Occasionally, he is also seen wearing his woollen black-and-yellow Hufflepuff scarf.

=== Personality ===
Eddie Redmayne expressed his thoughts about Newt Scamander possibly being on the autism spectrum. Socially awkward, slightly eccentric and introverted around humans, Newt feels more comfortable around animals and connects better with them. Newt's relationships with his magical beasts sometimes takes precedence over his relationships with other human beings. However, Newt does not lack empathy towards humans as his beliefs about the power of Muggles and his remarkable friendship with Muggle Jacob Kowalski "mirrors a certain Albus Dumbledore".

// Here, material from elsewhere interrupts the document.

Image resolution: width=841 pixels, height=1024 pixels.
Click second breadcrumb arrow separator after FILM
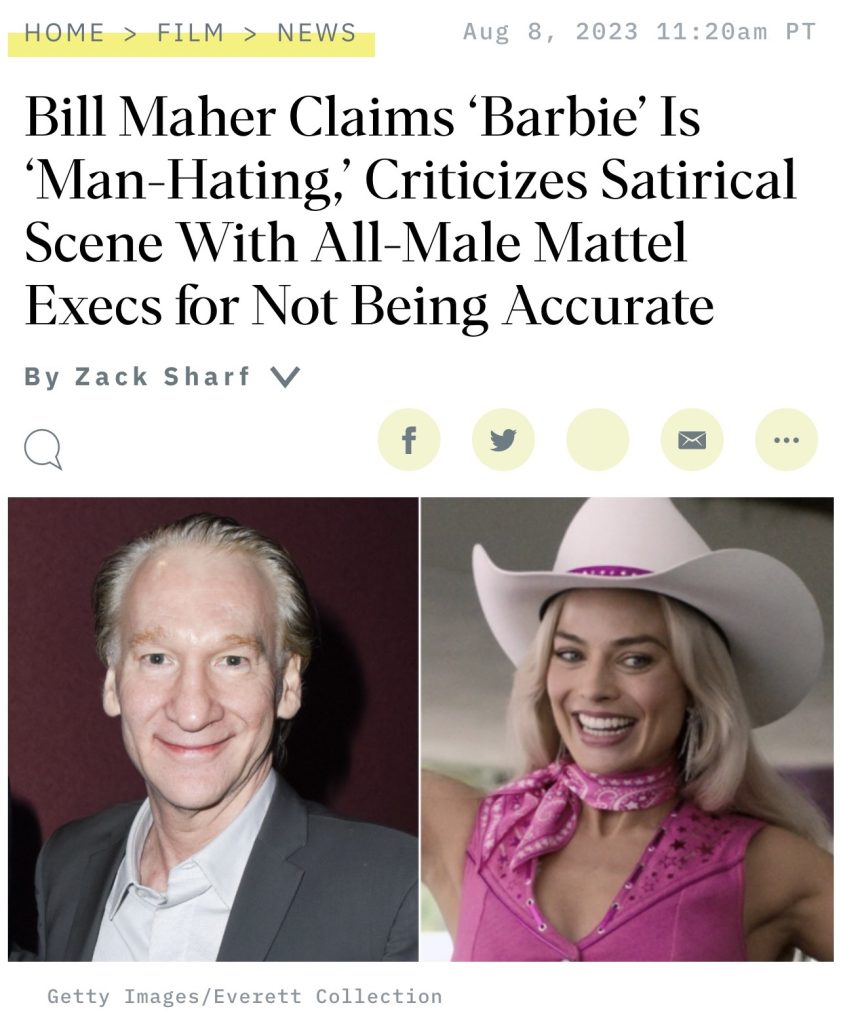pyautogui.click(x=250, y=33)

Newt is not afraid to show weakness, vulnerability or emotions. He attempts to avoid violence when possible, such as when he consoles the violently disturbed obscurial Credence Barebone by his kind, understanding and sympathetic nature. Newt is praised by his former headmaster Albus Dumbledore for always doing the right thing without seeking power or glory.

Newt has a scientist's eye and the thirst for knowledge about magical creatures, with the motive of protecting them and educating others about them. Newt "bumbles" into the heart of danger, especially if a mysterious species is involved. Newt is fascinated by all sorts of magical creatures—those by which wizards and witches are deeply terrified.

=== Magical abilities and skills ===
Newt's expertise in Charms is seen as he is able to perform a highly-advanced Undetectable Extension Charm on the interior of his suitcase to expand the space within and hold innumerable magical creatures of different native habitats. He is also able to cast Atmospheric Charms to create separate natural habitats inside the suitcase for the magical beasts to survive. He is even able to create a magical bubble to contain and sustain an obscurus even after the death of its host. He could also successfully use a tracking spell, which he used to trace Tina.

Newt is particularly gifted in Herbology and Healing as he is capable of preparing medicinal remedies from magical plants and potions — such as when he swiftly creates a poultice through some fresh plants and some preprepared concoctions to control Jacob's unusually severe reaction to a Murtlap bite. Newt also looked after magical flora and was familiar with their properties, keeping several potted plants on a shelf in his shed in the magically expanded suitcase that serves as his home for his magical creatures.

Polyjuice Potion is regarded as highly difficult to make. Since Newt was successfully able to brew the potion, it suggests that he is skilled in potion-making as well.

Newt Scamander's wand is made up of rather unusual contents: The wood of the wand is of Tropical Lime Tree, while shell and bone are used as cores of the wand. Newt's boggart is an office desk at the Ministry, because what he fears most is having to work in an office. When Rowling was asked by a fan regarding the form of Newt's patronus, she left it unrevealed for suspense.

== Film portrayal ==
In the film series, Newt Scamander is portrayed by Eddie Redmayne. Both J. K. Rowling and David Heyman stated that Eddie Redmayne was their "first and only choice" for portraying Newt Scamander. "Not only does he look as if he lives in 1926, but he has all the elements required to be Newt: he's smart, funny, utterly British, and immensely sympathetic [...]" said David Heyman.

Redmayne chose the character's wand himself from a number of different designs because he loved that it was "very simple" and "made of organic materials". Redmayne took the Patronus quiz on Pottermore twice and both times got the same result: a Basset Hound patronus.

During Fantastic Beasts: The Crimes of Grindelwald, Newt Scamander as a teenager is portrayed by British child artist Joshua Shea.